The core of the security management is based on OIDC and OAUTH 2.0 standards. The solution supports Identity, Access and Organisation Management.

• The Identity Management support enables it to manage single users (covering authentication aspects).

• The Access Management supports the control of access of users to specific applications or platform services (e.g. dashboard) with a given role (e.g. editor), thus covering authorization and audit aspects.

• The Organization Management support maps users to organizations (i.e. cities) so to host a multi-tenants within a single platform instance (i.e. different cities, same users) approach.

This solution, in combination with the support in the data management layer of data partitioning by tenant, enables the secure and controlled access by each tenant (e.g. a city) to its specific data.
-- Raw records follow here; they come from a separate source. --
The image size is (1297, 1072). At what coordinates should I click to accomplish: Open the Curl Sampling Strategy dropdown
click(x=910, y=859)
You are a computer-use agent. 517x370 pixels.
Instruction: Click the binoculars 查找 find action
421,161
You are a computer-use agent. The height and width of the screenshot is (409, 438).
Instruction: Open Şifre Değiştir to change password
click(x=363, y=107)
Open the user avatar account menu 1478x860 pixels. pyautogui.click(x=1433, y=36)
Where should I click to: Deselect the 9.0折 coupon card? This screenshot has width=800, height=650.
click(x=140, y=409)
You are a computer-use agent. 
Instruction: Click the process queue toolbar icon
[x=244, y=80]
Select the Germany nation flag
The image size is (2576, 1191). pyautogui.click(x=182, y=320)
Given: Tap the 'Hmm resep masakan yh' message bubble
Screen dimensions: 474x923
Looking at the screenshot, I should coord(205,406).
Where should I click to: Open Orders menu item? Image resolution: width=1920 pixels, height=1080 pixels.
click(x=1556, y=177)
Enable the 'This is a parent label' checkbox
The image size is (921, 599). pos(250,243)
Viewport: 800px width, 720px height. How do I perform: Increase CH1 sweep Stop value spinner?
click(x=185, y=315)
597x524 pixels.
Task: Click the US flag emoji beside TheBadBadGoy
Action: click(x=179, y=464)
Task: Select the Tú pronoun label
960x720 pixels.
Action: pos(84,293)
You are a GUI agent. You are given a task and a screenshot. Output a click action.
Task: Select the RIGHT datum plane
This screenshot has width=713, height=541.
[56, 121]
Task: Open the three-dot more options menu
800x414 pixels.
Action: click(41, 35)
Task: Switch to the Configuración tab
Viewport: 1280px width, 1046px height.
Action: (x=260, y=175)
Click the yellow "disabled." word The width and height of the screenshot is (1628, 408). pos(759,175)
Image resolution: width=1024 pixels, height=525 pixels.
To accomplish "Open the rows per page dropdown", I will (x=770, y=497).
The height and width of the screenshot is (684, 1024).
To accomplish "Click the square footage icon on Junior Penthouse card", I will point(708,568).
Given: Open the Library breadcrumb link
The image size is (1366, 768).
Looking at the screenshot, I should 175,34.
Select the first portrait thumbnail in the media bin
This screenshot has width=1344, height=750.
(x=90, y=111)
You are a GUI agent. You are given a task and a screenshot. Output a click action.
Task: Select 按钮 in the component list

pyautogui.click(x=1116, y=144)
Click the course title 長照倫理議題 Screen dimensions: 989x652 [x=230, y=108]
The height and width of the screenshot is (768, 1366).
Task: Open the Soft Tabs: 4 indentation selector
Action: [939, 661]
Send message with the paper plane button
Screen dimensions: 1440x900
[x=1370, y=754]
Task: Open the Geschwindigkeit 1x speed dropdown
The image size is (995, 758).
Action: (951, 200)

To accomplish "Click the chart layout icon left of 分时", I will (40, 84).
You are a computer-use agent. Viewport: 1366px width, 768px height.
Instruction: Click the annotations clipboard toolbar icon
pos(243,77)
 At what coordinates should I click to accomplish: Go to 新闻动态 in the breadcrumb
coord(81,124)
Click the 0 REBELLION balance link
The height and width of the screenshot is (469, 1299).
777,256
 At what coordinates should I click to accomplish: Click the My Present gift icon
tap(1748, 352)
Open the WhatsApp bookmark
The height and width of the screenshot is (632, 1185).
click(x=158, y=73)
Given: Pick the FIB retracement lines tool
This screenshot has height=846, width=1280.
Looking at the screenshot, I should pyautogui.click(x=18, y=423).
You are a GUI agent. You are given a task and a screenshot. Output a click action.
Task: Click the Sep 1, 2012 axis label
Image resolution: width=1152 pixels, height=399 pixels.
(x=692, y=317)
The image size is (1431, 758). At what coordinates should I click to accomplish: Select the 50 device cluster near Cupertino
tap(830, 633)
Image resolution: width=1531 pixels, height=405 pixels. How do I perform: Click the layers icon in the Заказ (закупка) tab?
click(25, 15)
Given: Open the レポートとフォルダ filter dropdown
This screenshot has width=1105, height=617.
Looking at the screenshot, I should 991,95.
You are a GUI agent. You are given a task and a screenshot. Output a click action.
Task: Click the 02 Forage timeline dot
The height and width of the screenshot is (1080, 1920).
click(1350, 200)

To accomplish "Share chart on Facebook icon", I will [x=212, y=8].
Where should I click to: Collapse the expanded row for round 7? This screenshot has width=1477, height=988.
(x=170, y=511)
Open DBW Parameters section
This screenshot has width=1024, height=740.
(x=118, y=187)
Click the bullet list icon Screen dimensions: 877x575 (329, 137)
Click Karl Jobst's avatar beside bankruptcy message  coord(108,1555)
Moreover, it empowers different users to have access to different city data spaces with the same account.

The process works as follow:

1. When an API request is generated by a client

2. The token for the specific Application/Client is checked at Keycloak OAuth 2.0 API

3. If the token is valid (i.e. authenticated and authorized for a given OAuth client), the policy extracts from the token the list of tenants and verifies that the requested tenant space is included in the ones accessible.

In case of success, the call will be forwarded to the API in the backend (if not, the user will be returned a 401 “Not Authorized” response).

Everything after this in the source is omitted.